Additionally, in some embodiments, the client module 127 may be configured to generate and implement the vocal profiles. For instance, the console module 125 may be configured to cause display of the prompt for a first user. The console module 125 may cause display of the prompt at one of the distributed devices 122. The console module 125 may obtain a first spoken pronunciation from the first user that corresponds to the prompt. For instance, the first user may speak the first spoken pronunciation into one of the distributed devices 122. The console module 125 may generate a first vocal profile based at least partially on the first spoken pronunciation. Some additional details of the profile generation are provided elsewhere herein. The console module 125 may store the first vocal profile at the profile data storage 126 in the vocal profile database 131. After the vocal profile is generated for the first user, the console module 125 may obtain identifier information from one of the distributed devices 122. The identifier information may be user credentials, log in information or any other information sufficient to indicate that the first user is operating the distributed device 122. Responsive to the identifier information, the console module 125 may retrieve the vocal profile of the first user from the profile data storage 126. The console module 125 may load or instruct the distributed device 122 to load the vocal profile of the first user onto the distributed device 122. When the vocal profile of the first user is loaded to the distributed device 122, vocal input obtained at the distributed device 122 during its operation is adjusted or interpreted according to the vocal profile prior to being communicated to a processing engine 129 as an input value.

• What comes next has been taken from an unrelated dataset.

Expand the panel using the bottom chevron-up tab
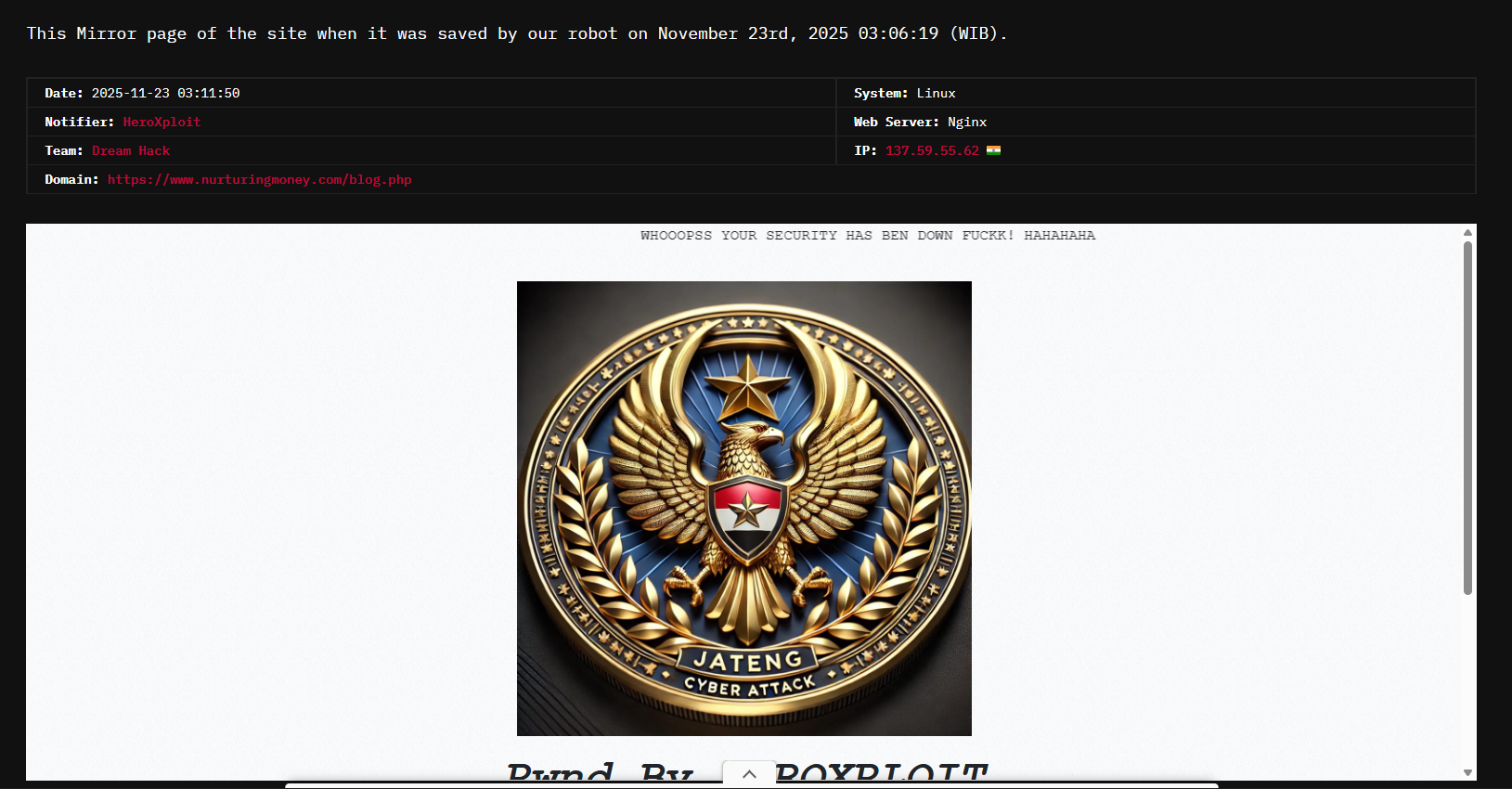Image resolution: width=1512 pixels, height=789 pixels. click(x=749, y=774)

The distributed devices 122 may include hardware based computing systems that are configured to communicate with other environment components via the communication network 124. The distributed devices 122 may include a computing device configured to perform operations in the supply chain management network 135. For instance, the distributed devices 122 may include a scanner device, a rugged device, or a mobile or smart device, which may include a scanner. The distributed devices 122 may include, have integrated, or be coupled to an audio sensor such as a microphone. The audio sensor is configured to receive vocal input from the users 137 such that the vocal input is received by the distributed devices 122. In some embodiments, the distributed devices 122 may be computer devices used in an industrial setting, such as a warehouse environment. In these and other embodiments, the distributed devices 122 may be scanner devices used to facilitate warehouse operations.
The distributed devices 122 include a client module 127. The client module 127 is configured to implement operations defined by the console module 125. The client module 127 may include a profile configuration module 104, a determination module 110, and a processing engine 129. The profile configuration module 104 and the determination module 110 may be configured to generate and implement vocal profiles. Some additional details of the profile configuration module 104 and the determination module 110 are provided below.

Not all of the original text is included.